C’était en juin 1974. Paludupon s’apprêtait à partir en retraite anticipée. Il avait passé l’âge des singeries religieuses de curé. C’était maintenant un croûton archaïque pris de boisson qui avait tendance à se négliger sans trop de retenue. L’évêché l’avait laissé sous contrôle à Saint-Tamer en attente qu’une place se libère dans le mouroir prévu pour curés périmés.

Une vieille bigote édentée, ancienne suceuse en sursis consciencieuse mais insouciante, malade du muguet, effectuait avec piété et dévotion quelques tâches d’entretien trois heures par semaine à la cure.

Le budget de financement de bonne de curé était amputé depuis le départ de Marie en 1969, l’évêché et la paroisse en perte de vitesse peinait à rétribuer son petit personnel.

Un jeune curé mobile prenait en charge plusieurs paroisses, dont celle de Saint-Tamer. Paludupon servait occasionnellement de doublon ou de remplaçant en cas de nécessité ou de défection du titulaire.

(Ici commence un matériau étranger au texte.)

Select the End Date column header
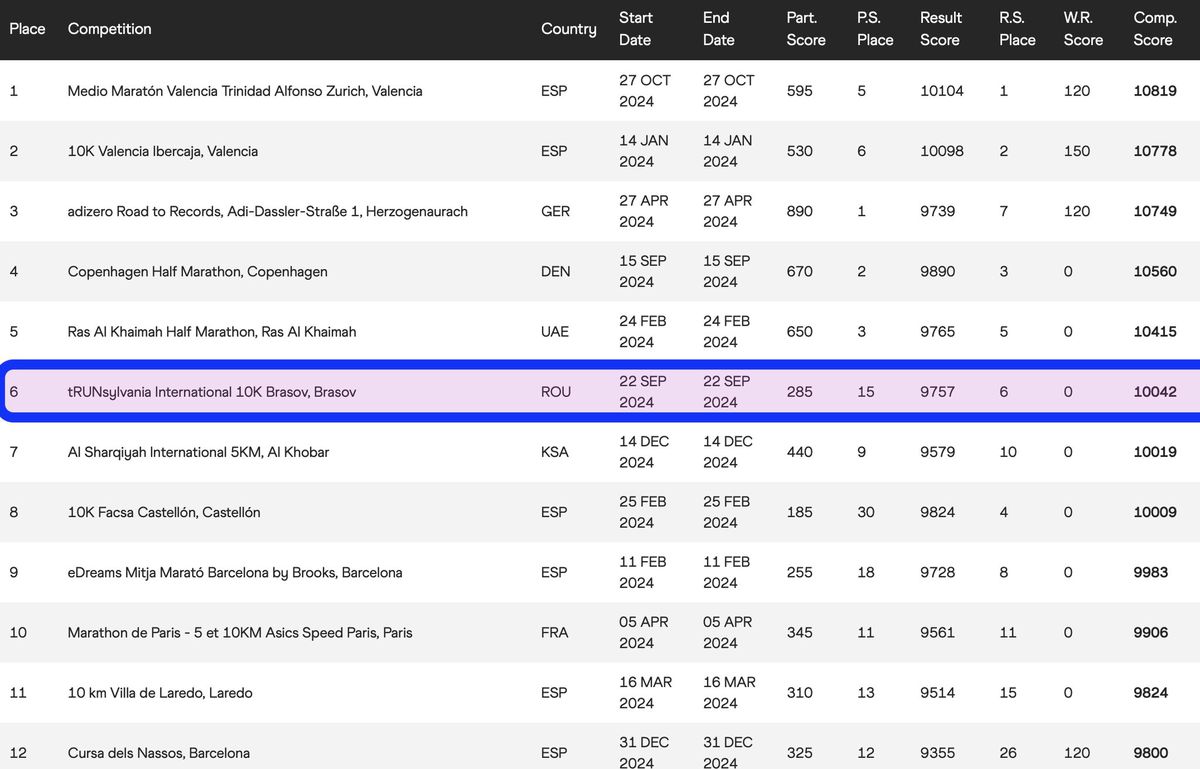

En apparence, il ne s’en offusquait pas, surtout le matin, mais le vin de messe prenait effet avant midi et lui déliait la langue même s’il l’avait épaisse et sèche. Il ne se cachait plus pour tenir des propos acides et vénéneux sur son jeune confrère. Il avait tendance à projeter ce que Marie-Félicité avait eu à lui reprocher dans des temps pas si anciens que ça.

Paludupon n’était pas usé au sens d’une fatigue procurée par un travail intense. Tout au long de sa vie de glandeur, il avait largement profité de son statut à tous les niveaux. Il avait toujours été pris en charge, soit par ses paroissiennes soit par sa bonne. Il percevait sa part du denier du culte et recevait maintes gratifications en nature. Je ne rentrerais pas dans les broutilles ni les futilités pour esquiver les sujets épineux. (en un seul mot)

Il était élimé par le trop goinfré et le trop bu, il s’était transformé en gros phacochère rotant et pétant de la détresse des trop nourris. Cet adipeux fessu s’était affaissé et prenait des allures de vieillard avant l’âge.

Paludupon sur ses cinquante-six balais de chiotte fantasmait encore. Par moment, nostalgique, sa prostate le chagrinait en le chatouillant. Malgré un zigomar plutôt fainéant qui allait sur la débandade, il revivait virtuellement les instants précieux passés en bonne compagnie. Il avait escompté sur ses ouailles féminines pour lui décadenasser la bistouquette. Ses paroissiennes lui avaient pieusement fait comprendre que d’autres chats beaucoup mieux équipés que lui poireautaient à la queue leu leu pour se faire fouetter. Très con, il avait quand même finalement pigé qu’elles avaient autre chose à foutre que de s’inquiéter de sa libido. Elles l’avaient lâchement laissé tomber depuis déjà quelques années.

Se découvrant seul et abandonné au milieu d’une jungle de paroissiens ingrats, il avait beaucoup chouiné avant de sombrer plus profond dans la vinasse de piètres pinards par la faute de ces sombres pétasses même pas salopes qu’il désignait coupables de ses malheurs.

Il présentait des symptômes d’alcoolisme et de gâtisme au-delà d’un crétinisme congénital. Perturbé, l’Arsène s’était mis à ziner(1) ou à fourgailler(2). Il traînassait(3) en train de poticanser(4) un peu n’importe quoi, n’importe où.

En plus d’être pervers narcissique frustré, ce navrant ramier niais pas marrant marinait mauvais en ruminant sans âme dans une mare d’amertume à Saint-Tamer.

Dernièrement, il avait tenté une approche vers les enfants de chœur. Il s’était ramassé le manche du râteau en pleine poire et les gamins avaient bien rigolé en l’envoyant balader dans les cordes.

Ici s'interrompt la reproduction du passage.